## Description of the task
Exactly those lines that run from the one containing "Continue shopping (683, 413)" through the last line of the entries below should be printed, and no others.
BEGIN Working data
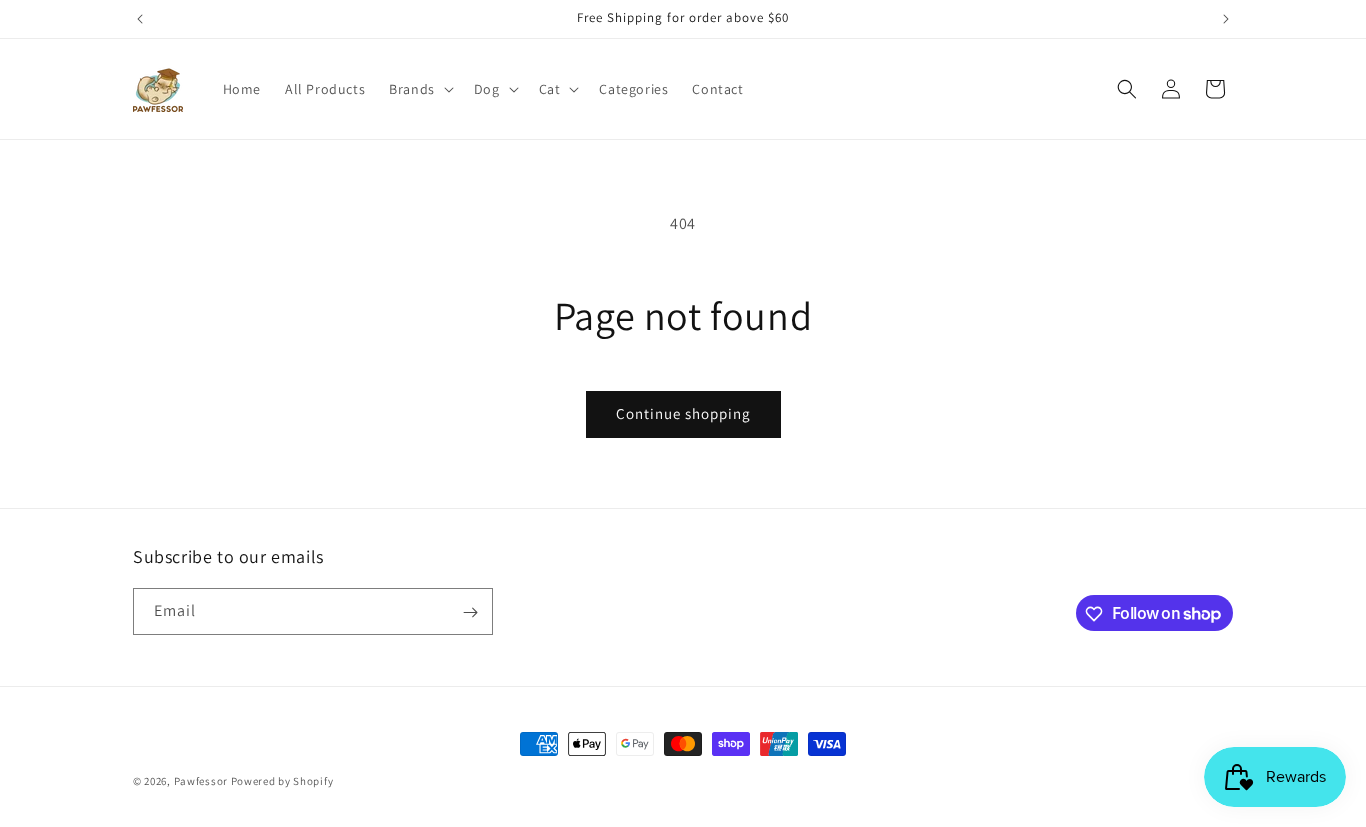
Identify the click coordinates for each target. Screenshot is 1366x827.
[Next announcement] (1226, 19)
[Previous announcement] (140, 19)
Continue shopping (683, 413)
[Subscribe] (470, 612)
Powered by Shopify (282, 781)
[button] (419, 89)
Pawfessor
END Working data
## Exercise response
Continue shopping (683, 413)
[Subscribe] (470, 612)
Powered by Shopify (282, 781)
[button] (419, 89)
Pawfessor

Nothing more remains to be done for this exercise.